### SUPPLIED MATERIAL

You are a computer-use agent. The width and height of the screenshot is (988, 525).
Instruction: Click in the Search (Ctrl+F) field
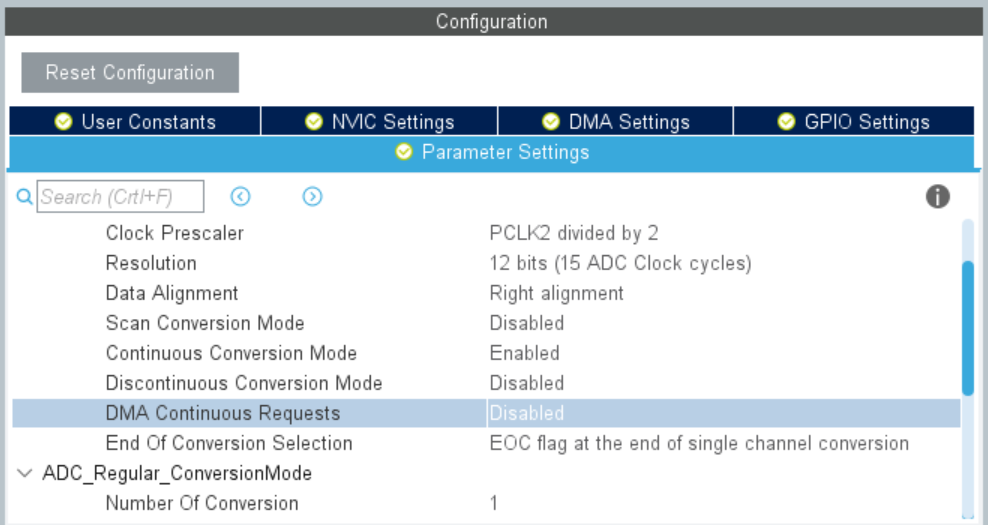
--
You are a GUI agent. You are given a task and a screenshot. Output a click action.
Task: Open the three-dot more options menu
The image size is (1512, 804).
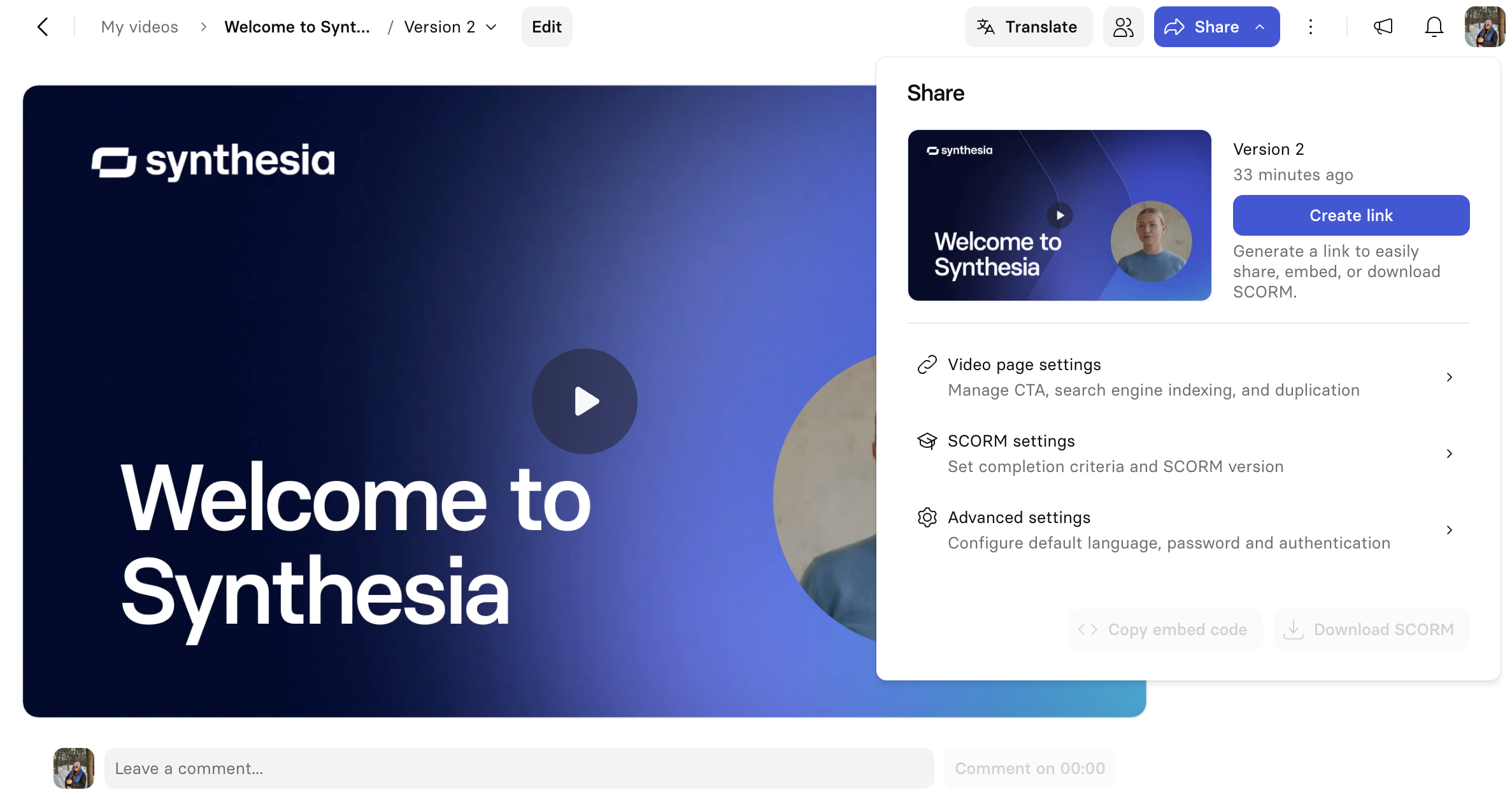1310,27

### WHAT TO DO
Look above for the line with "You are a computer-use" and the line with "Instruction: Click in"; transcribe both and all lines in between, exactly, and nothing else.

### PROBLEM SOLUTION
You are a computer-use agent. The width and height of the screenshot is (988, 525).
Instruction: Click in the Search (Ctrl+F) field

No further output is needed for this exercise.